Na febre das meme moedas, o mundo das criptomoedas voltou a discutir: os requisitos para emissão de tokens já caíram a zero, surgem milhares de novas moedas por dia, que oportunidades há no mercado? Ainda vale a pena participar?
Essa dúvida na verdade não é nova. Basta revisitar a história para perceber que, em cada ciclo, sempre há quem afirme “não há mais criptomoedas após o Bitcoin”, “não há mais blockchains públicos após o Ethereum”, “não há mais meme moedas após certas tokens”. O que querem dizer é: as oportunidades acabaram, o jogo deve terminar.
Mas a realidade sempre dá uma bofetada.
O que realmente é escasso nunca são as moedas
Na onda de emissão de tokens de 2017, a essência era uma oferta escassa combinada com liquidez abundante, esse desequilíbrio criou oportunidades. Depois, com a padronização ERC-20, o boom de NFTs, plataformas de emissão sem requisitos, a oferta de tokens passou de limitada a uma explosão. Por lógica, o mercado já deveria estar saturado.
E o que aconteceu? Assim que o conceito de meme moedas surgiu, desencadeou-se uma nova onda de euforia. Por quê?
Porque o que é realmente escasso não é a quantidade de moedas, mas a oportunidade de ganhar dinheiro em si.

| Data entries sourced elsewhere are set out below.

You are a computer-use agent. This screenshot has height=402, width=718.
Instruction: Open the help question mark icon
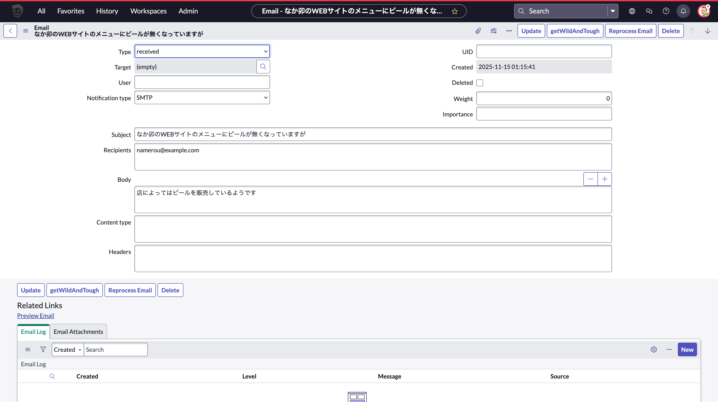pos(666,11)
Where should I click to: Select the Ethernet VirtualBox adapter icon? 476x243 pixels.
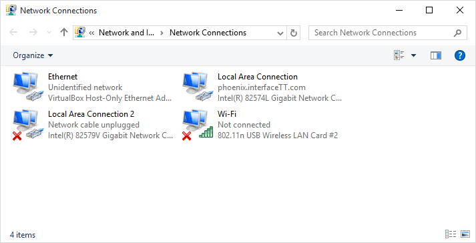26,87
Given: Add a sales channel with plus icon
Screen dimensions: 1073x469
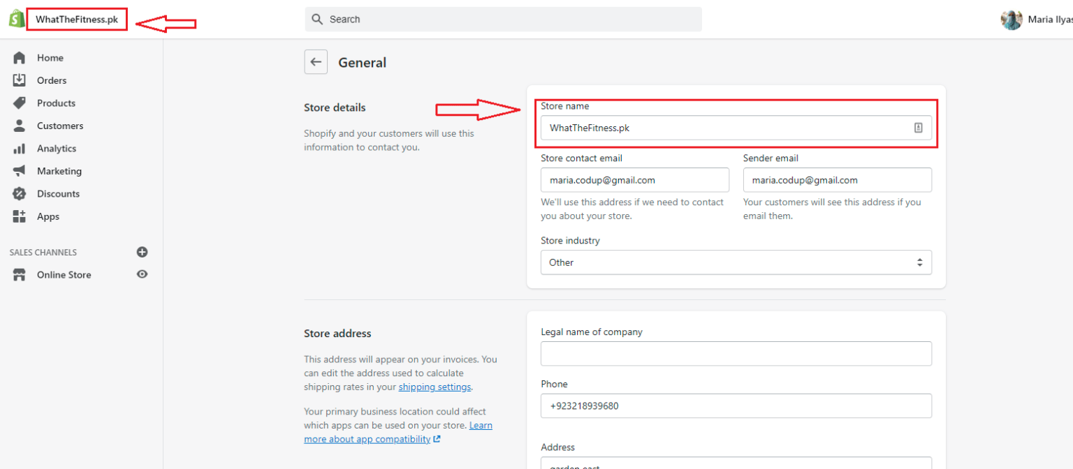Looking at the screenshot, I should click(x=143, y=252).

No mercado, o dinheiro quente não busca um token específico, mas sim aquela “oportunidade de lucro escassa”. Mesmo que as moedas se tornem sem valor, desde que alguém consiga criar uma narrativa totalmente nova, uma nova forma de participação, o dinheiro quente pode ser atraído de novo.
Jogos sem fim
Desde 2024, com explosões de meme na Solana, NFTs em várias blockchains, até as ondas de especulação em Layer2, cada novo hotspot é embalado como a “última chance de ficar rico”.

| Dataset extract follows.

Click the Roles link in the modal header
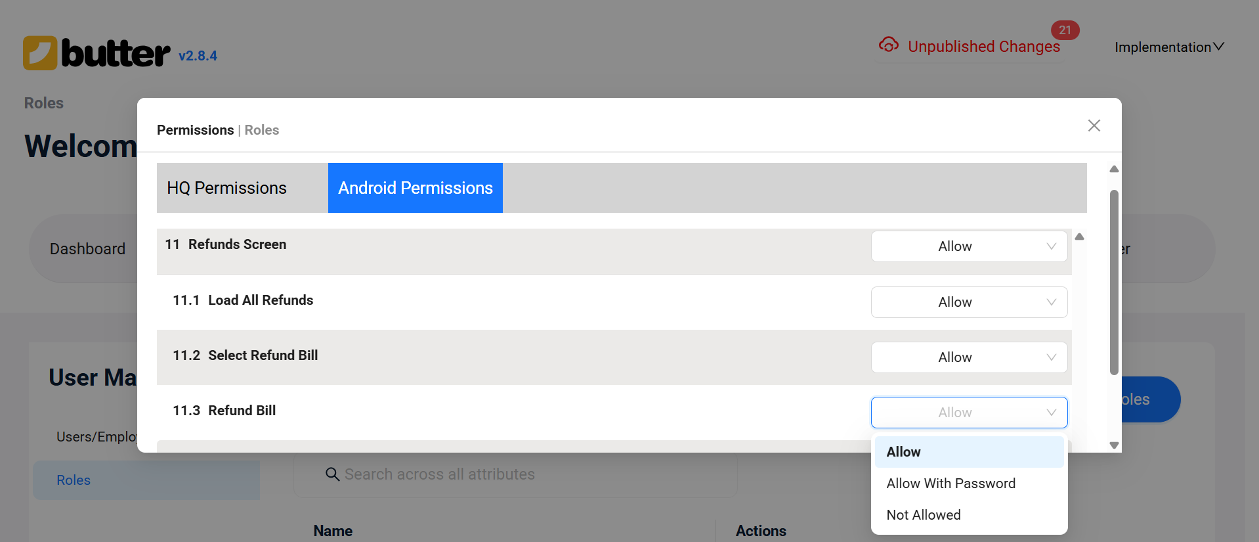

Isso não é coincidência, é uma consequência inevitável do mercado.
Enquanto houver dinheiro quente, sempre haverá alguém criando novas regras, novas histórias, novas “escassez”. Sob essa perspectiva, o aumento na quantidade de tokens é praticamente irrelevante — porque o que os traders buscam não é a escassez de moedas, mas a escassez de oportunidades de lucro.

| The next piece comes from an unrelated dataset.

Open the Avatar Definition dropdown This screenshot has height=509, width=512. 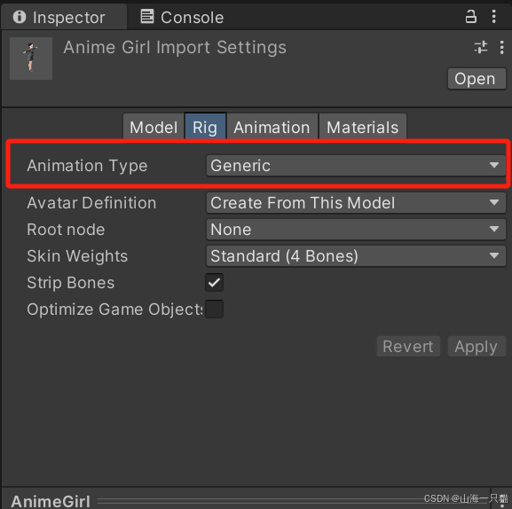coord(356,202)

E oportunidades de lucro, por sua vez, são quase eternamente escassas. No mercado, sempre há poucos que conseguem lucrar, a maioria acaba perdendo. Essa transferência de riqueza, zero-sum e de um lado para o outro, inevitavelmente atrai novos participantes continuamente.
Quem realmente lucra
Vamos ser realistas: nesse ciclo infinito, quem realmente faz dinheiro não é o dinheiro quente que acompanha a moda, mas aqueles que:
Eles são os verdadeiros “mestres da pedra de moinho”. Criam as regras do jogo, controlam a narrativa, e sempre conseguem lucrar com uma nova rodada de jogos.
Em contrapartida, os investidores de varejo e o dinheiro quente que perseguem as novidades parecem mais participantes movidos por desejos eternos — sonhando em enriquecer na próxima onda, mas muitas vezes terminando no prejuízo total.
A história nunca termina, e nunca terminará
Portanto, quando alguém pergunta “não há mais oportunidades?”, do ponto de vista da estrutura micro do mercado, na verdade sempre surgirão novas oportunidades. Mas a essência dessas “oportunidades” é uma eterna disputa entre quem arma as jogadas e quem aceita o risco.
Tokens vão proliferar, conceitos ficarão cada vez mais novos, histórias cada vez mais absurdas. O dinheiro quente continuará a perseguir, plataformas a sugar, os criadores a sonhar.
Esse jogo não tem fim. Apenas os participantes um dia perceberão a realidade — a verdadeira escassez sempre foi o lucro em si. E aquilo que é embalado como uma oportunidade escassa muitas vezes é apenas uma fachada para transferência de riqueza.